A desigualdade é um tema ao qual os economistas vinham dando cada vez mais atenção. Ricardo Paes Mamede também considera que 2020 o trouxe definitivamente para o centro do palco. “A pandemia pôs a nu problemas que exigem mudanças. Tornou-se claro que os efeitos do vírus são assimétricos, penalizando mais quem vive em condições impróprias, quem se desloca em transportes apinhados, quem se alimenta mal. Os impactos da crise económica afetam mais quem tem contratos precários e os trabalhadores informais”, conclui o economista, assinalando que a necessidade de reforço do contrato social se tornou óbvia, com mais investimento público em serviços coletivos e maior segurança no mercado do trabalho. Essas mudanças, no entanto, “ficam por fazer”.
A incerteza sobre o legado deste ano é uma das dificuldades de fazer este exercício poucos dias depois de 2020 ter terminado. Pode ser cedo para perceber que feridas vão sarar e que cicatrizes carregaremos por muitos anos.
“A nível mundial, fica o lastro da dívida que esta crise deixou, pública e privada, que terá de ser resolvida nos próximos anos. Para a economia portuguesa fica a maior recessão desde que os ciclos económicos são datados no nosso país, mas é ainda uma incógnita até que ponto é que os padrões de consumo e de organização do trabalho vão mudar de agora em diante”, aponta Ricardo Reis.

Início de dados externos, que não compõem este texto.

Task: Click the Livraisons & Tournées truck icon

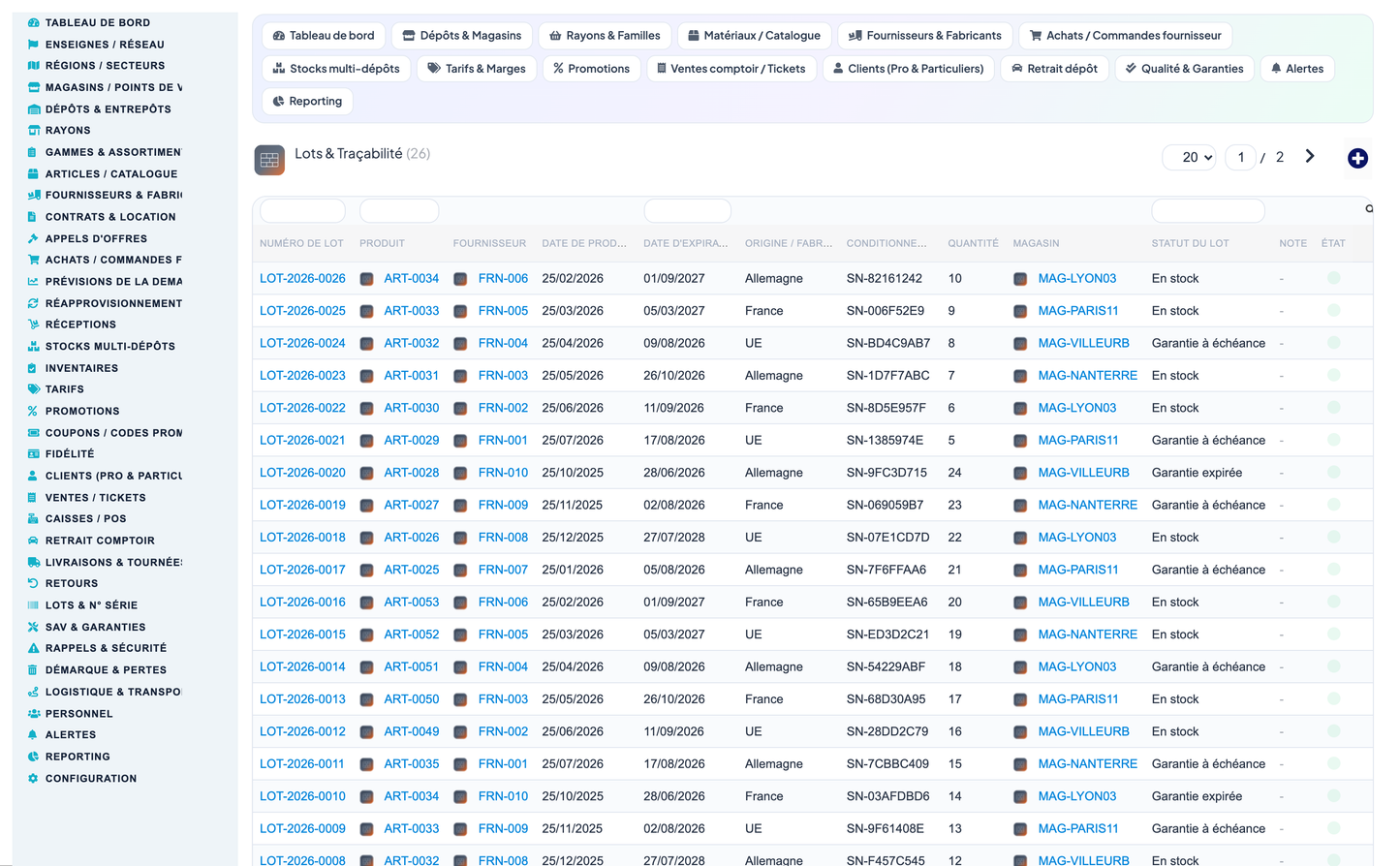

E estes são apenas os temas que estes cinco economistas decidiram destacar. Num ano com uma crise tão violenta, o que não faltam são histórias económicas às quais teremos de estar atentos nos próximos tempos. Será que o teletrabalho se tornará mesmo mais prevalecente? E qual será o impacto na produtividade? Olharemos para os vínculos precários de outra forma? Na área da Educação, qual será o impacto ao longo da vida que a pandemia terá para as crianças que não tiveram aulas? Que equilíbrio teremos entre o reconhecimento dos méritos da cooperação internacional e na resolução desta crise a pressão para “desglobalizar” a economia?
Poderiam ser escritos milhares de caracteres sobre o desastre que se abateu sobre o setor da aviação, a revolução vivida pelo comércio a retalho e a aceleração da digitalização da economia. Ficou também exposto o fosso entre os mercados financeiros (a bater máximos históricos) e a economia “real” (a viver uma crise histórica).
Por último, é difícil ignorar a ascensão da China ao longo de 2020. O epicentro da pandemia controlou rapidamente o vírus e foi o primeiro a ligar o motor da retoma. Sairá mais forte e mais influente do que nunca desta crise.
Este é o sabor inicial que 2020 nos deixa. Talvez precisemos de mais uns meses para o digerir completamente.